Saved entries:
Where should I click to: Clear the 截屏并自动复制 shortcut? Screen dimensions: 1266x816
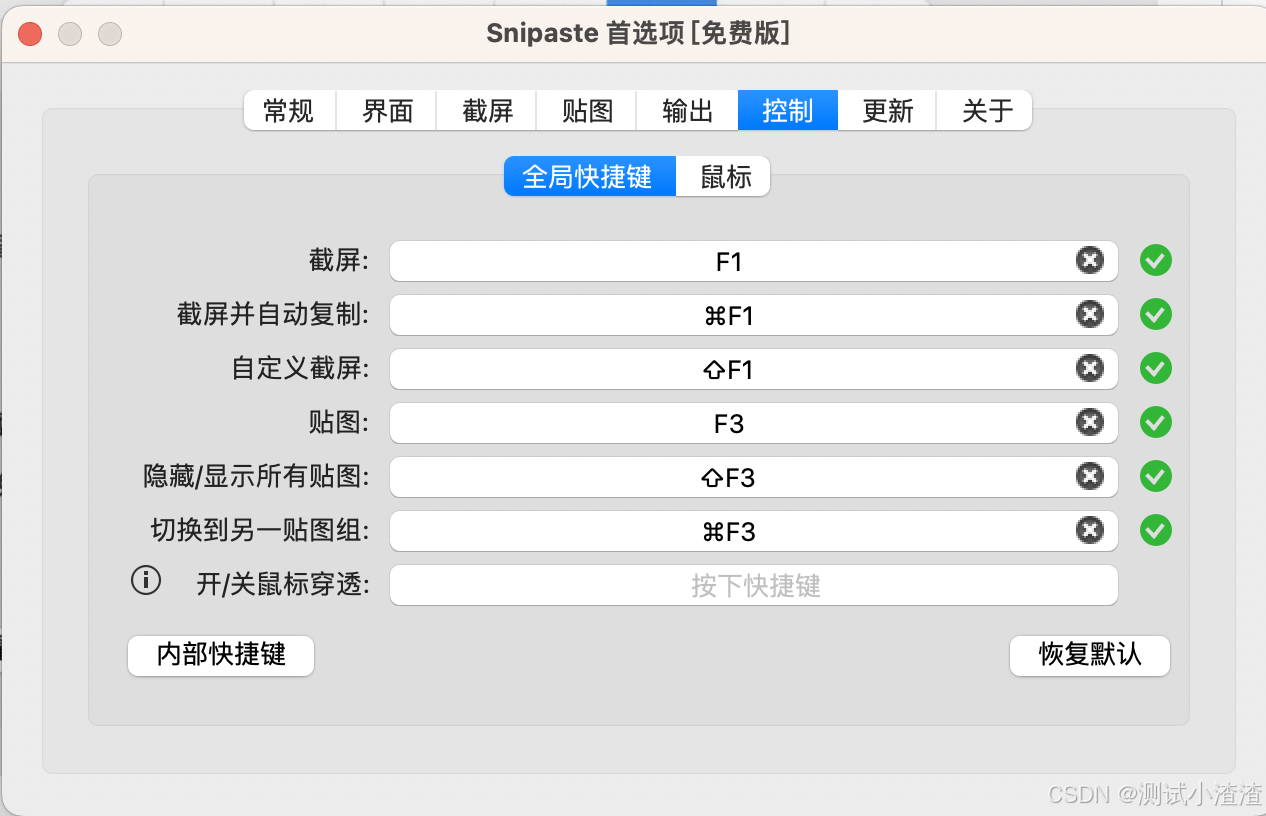[1089, 315]
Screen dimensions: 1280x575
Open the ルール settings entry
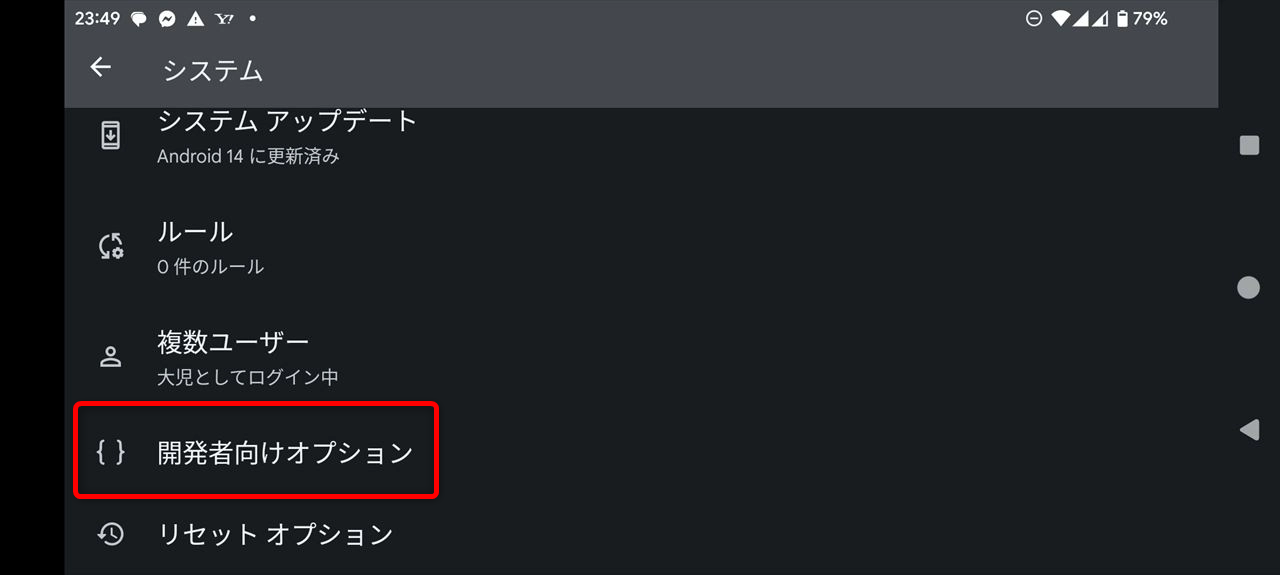click(641, 246)
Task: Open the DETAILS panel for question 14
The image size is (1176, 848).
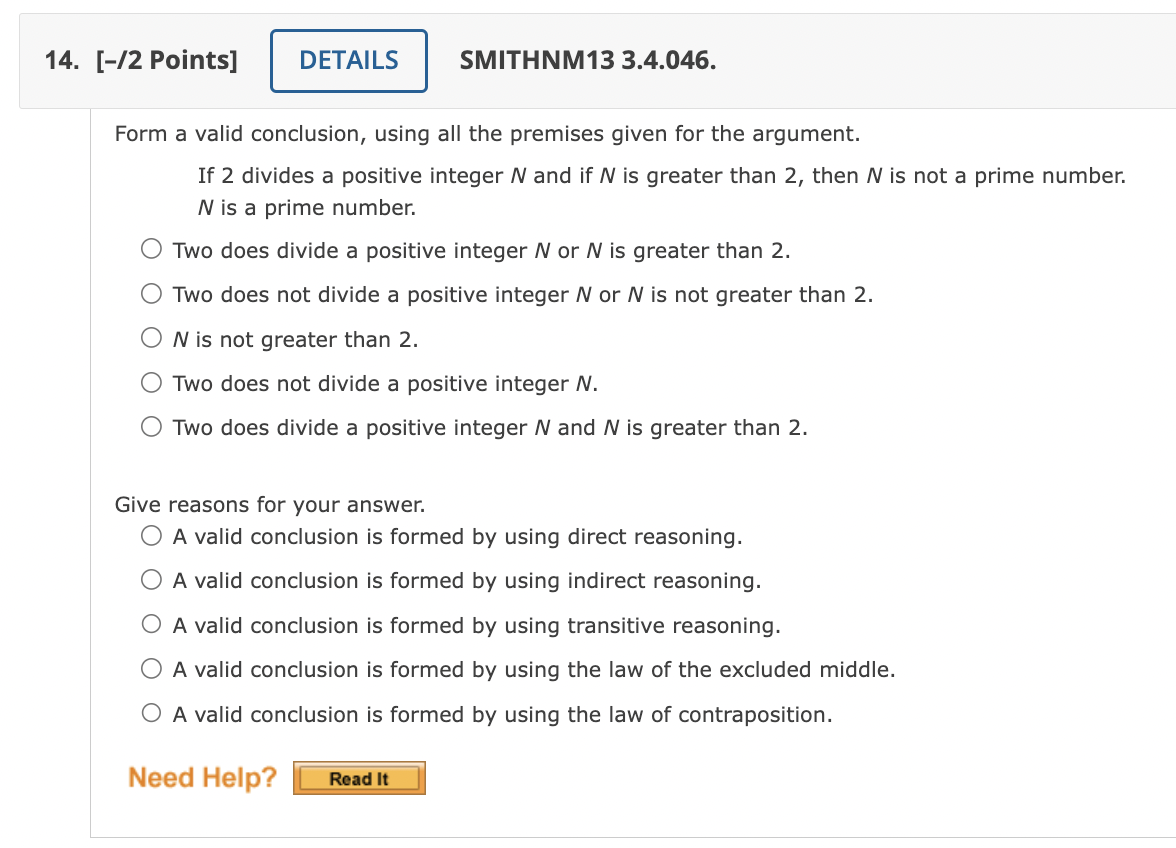Action: pos(348,60)
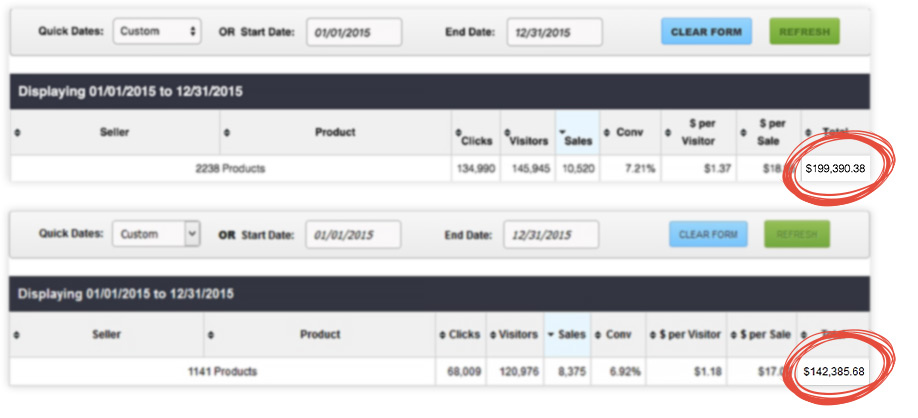Click sort arrow on lower Sales column
This screenshot has height=418, width=918.
(x=552, y=335)

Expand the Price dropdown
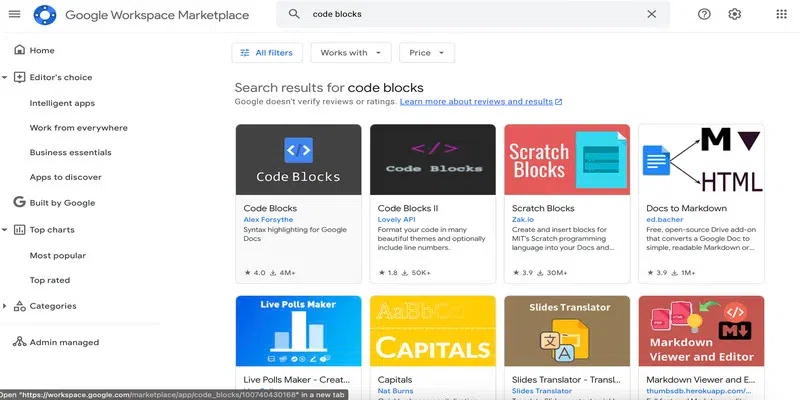point(426,53)
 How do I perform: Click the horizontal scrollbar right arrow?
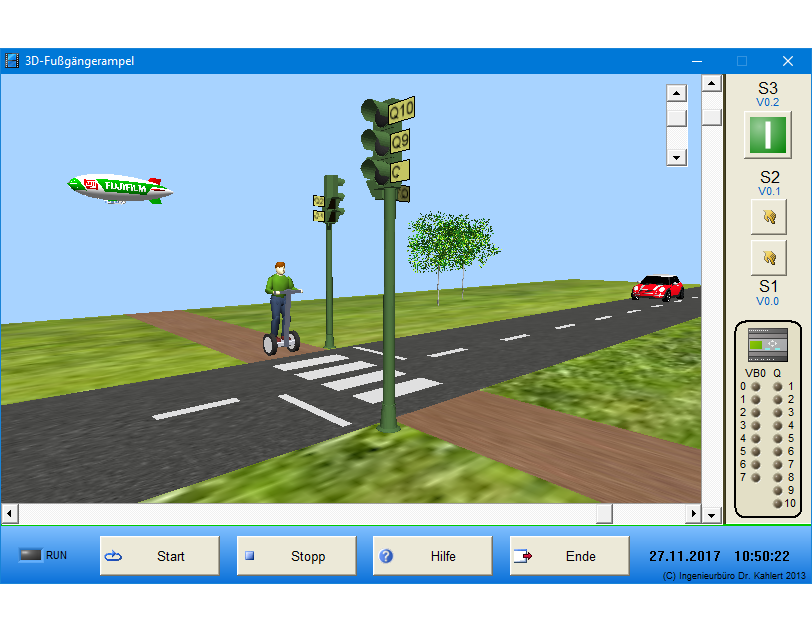[x=692, y=514]
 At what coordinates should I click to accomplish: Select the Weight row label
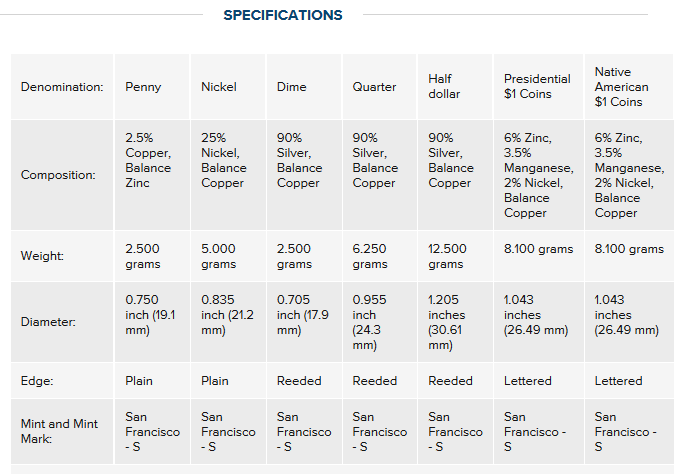pyautogui.click(x=42, y=256)
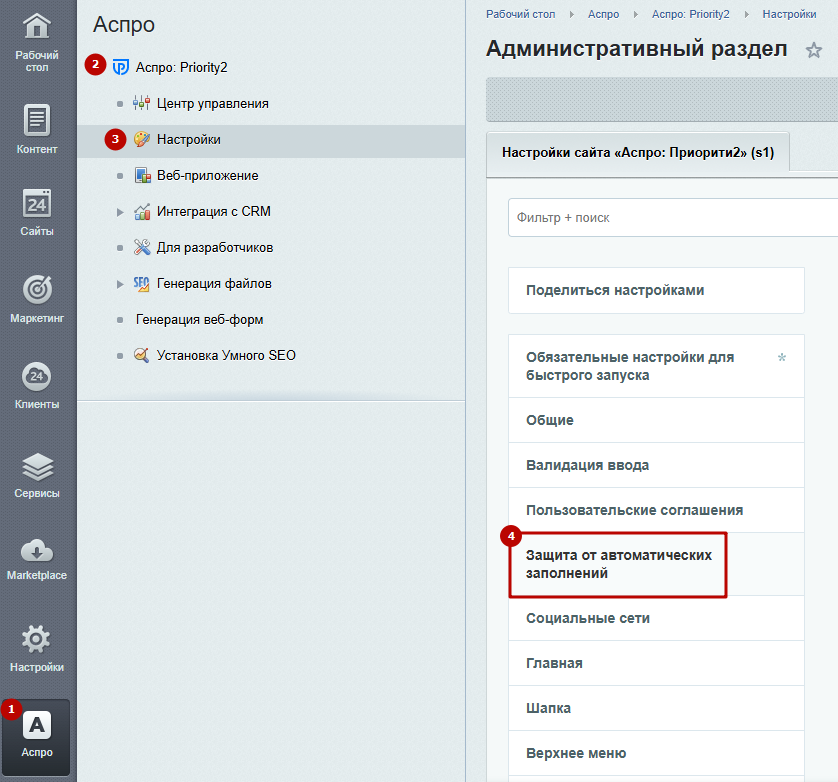The height and width of the screenshot is (782, 838).
Task: Open the Маркетинг sidebar section
Action: (x=37, y=299)
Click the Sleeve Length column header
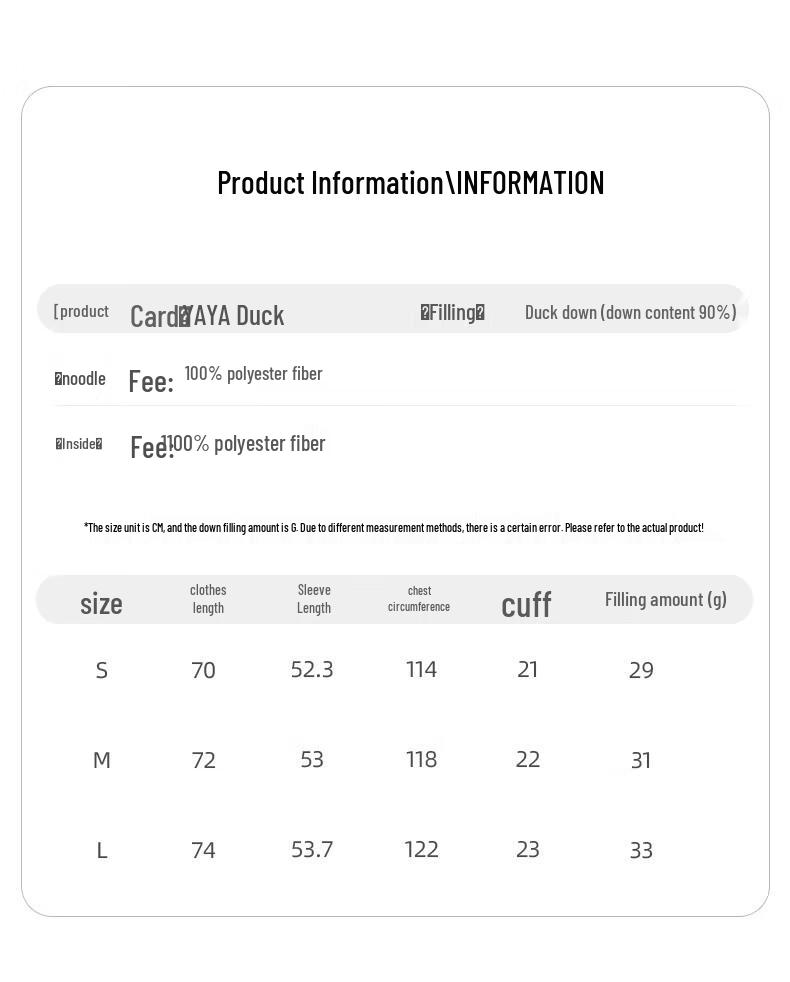This screenshot has height=982, width=790. (x=314, y=599)
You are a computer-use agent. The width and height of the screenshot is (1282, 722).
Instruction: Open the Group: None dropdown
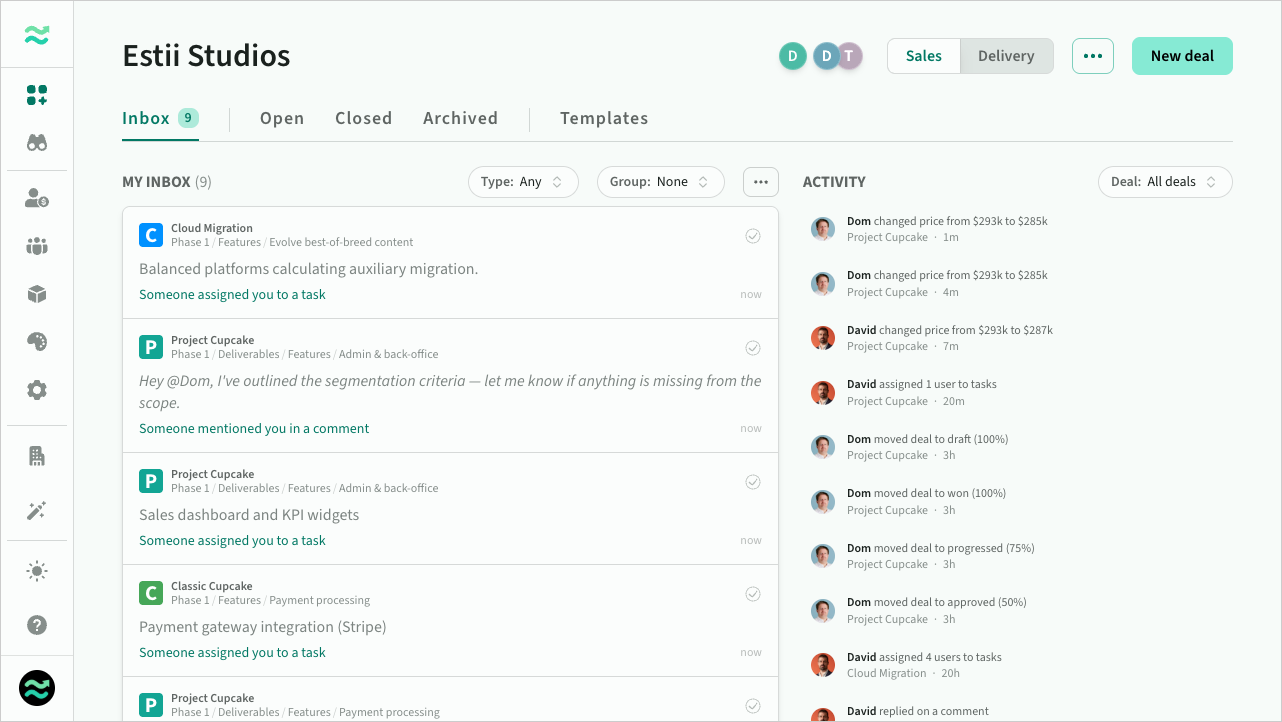pyautogui.click(x=660, y=182)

*TASK BRIEF*: Reproduce each record above by retyping it exactly; omit all images.

*WRITTEN SOLUTION*:
Where should I click to: Clear the 截屏并自动复制 shortcut? Screen dimensions: 1266x816
[1089, 315]
Screen dimensions: 1280x575
Open the ルール settings entry
click(641, 246)
Task: Open the DETAILS panel for question 14
The image size is (1176, 848).
Action: pos(348,60)
Click sort arrow on lower Sales column
This screenshot has height=418, width=918.
(x=552, y=335)

Expand the Price dropdown
point(426,53)
 How do I perform: Click the horizontal scrollbar right arrow?
[x=692, y=514]
 At what coordinates should I click to accomplish: Select the Weight row label
pyautogui.click(x=42, y=256)
The height and width of the screenshot is (782, 838).
Task: Open the Маркетинг sidebar section
Action: (x=37, y=299)
Click the Sleeve Length column header
This screenshot has height=982, width=790. (x=314, y=599)
You are a computer-use agent. The width and height of the screenshot is (1282, 722).
Instruction: Open the Group: None dropdown
pyautogui.click(x=660, y=182)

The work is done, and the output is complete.